COVID-19 has thrown the world into chaos; businesses have shuttered, state lines are closing and social distancing has quickly become the new normal. One aspect of this pandemic that will likely carry on after the end of the virus is the public's newfound — albeit mandated — appreciation for hygiene. Contributing to the fight against this unprecedented pandemic are distilleries and breweries, using their resources to donate water and to create and distribute hand sanitizer. For those wondering how companies producing spirits like vodka, whiskey and beer have been able to seamlessly switch to hygiene products, here's how it works.
The recipe for hand sanitizer is surprisingly easy; the Centers for Disease Control and Prevention suggests using "at least 60 percent alcohol," which can then be mixed with aloe vera. Distilleries across the nation are using ethanol — a natural byproduct of distillation — to produce top-shelf hand sanitizer.
This unprecedented relaxation of certain formula approvals comes by way of the Alcohol and Tobacco Tax and Trade Bureau (TTB), who OK'd the production of ethanol-based hand sanitizers by permitted distillers.
Moonrise Distillery in Clayton, Georgia, was one of the first two distilleries in the country to retool their formula to produce hand sanitizer, using their own alcohol to benefit the public and try to slow the spread of the disease.
"We are using our high proof botanical gin," says Doug Nassaur, head distiller at Moonrise, in an email. "This is an infused tincture that uses local botanicals and in-house produced NGS [Natural Grain Spirits] from local ingredients to produce a high-proof, high-quality gin. We add natural aloe to the gin, which complements the botanicals to offer a virus killing, hand-friendly solution. All of our ingredients are locally sourced and we produce all of our alcohol in-house which eliminates issues with supply chains." As of March 30, 2020, Moonrise has distributed more than 3,000 bottles.
How Effective Is Hand Sanitizer?
While hand sanitizer doesn't work as well as soap and water to kill germs, alcohol destroys the "disease-causing agents, or pathogens, by breaking apart proteins, splitting cells into pieces or messing with a cell's metabolism," according to the National Institutes of Health. The sweet spot for potency is around 60 percent, though solutions with as little as 30 percent alcohol apparently have some pathogen-killing ability, with the effectiveness of alcohol topping out around 90-95 percent potency.
Old Fourth Distillery in Atlanta, Georgia, gave out so much hand sanitizer to the public that they recently decided to reallocate their supplies solely to first responders.
"Hospitals and the fire and the police and the sheriff's department," said co-owner of Old Fourth Distillery Jeff Moore in an interview with CBS. "The last thing we wanted to do is tell people that we were stopping ... giving out hand sanitizer ... but it's just the right thing to do."
Breweries are getting in on the action, too. Detroit's Atwater Brewery is now concocting and distributing a topical antiseptic sanitizer for health care providers and first responders.

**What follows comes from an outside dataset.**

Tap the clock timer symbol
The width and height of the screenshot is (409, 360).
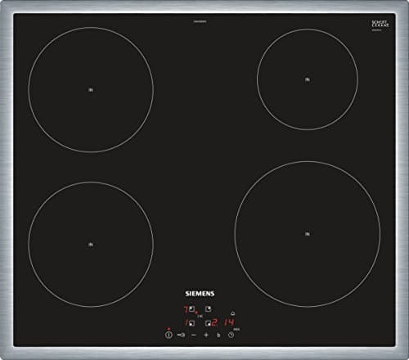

"We are supplying local hospitals and first responders and now selling to the public," says owner Mark Rieth, in an email. "We use our alcohol and add in glycerol — an odorless, viscous, nontoxic liquid with antimicrobial and antiviral properties — and hydrogen peroxide per Food and Drug Administration guidelines." So far, Atwater has made over 2,500 gallons [9,464 liters] of hand sanitizer and plans to fill 40,000 bottles in the first week of April.
Savage & Cooke distillery on Mare Island off the coast of San Francisco shut down whiskey production to focus on the production of hand sanitizer, vowing to donate 35,000 gallons (133,000 liters) of WHO-approved hand sanitizer to local communities and surrounding cities.
“I am very proud of my staff at Savage & Cooke who sprung into action immediately and converted our operations from distilling whiskey to producing as much WHO approved hand sanitizer as possible. We have completely suspended all distillery activities and are 100 percent committed to helping our community avoid infection. We are doing this at scale – tens of thousands of gallons to have the most impact,” owner Dave Phinney told Fox News.
And if it isn't hand sanitizer, it's water. Beer giant Molson Coors handed out 50,000 cans of water to Denver's Salvation Army, distributing to the homeless and those in shelters without access to clean drinking water, according to 9News in Denver, Colorado.
While COVID-19 may be the biggest threat we, as a people, have faced in recent history, the level of care and solidarity from individuals and businesses is nothing short of inspiring. But remember that hand sanitizer — as helpful as it may be — is not as effective as always washing your hands carefully with soap and water.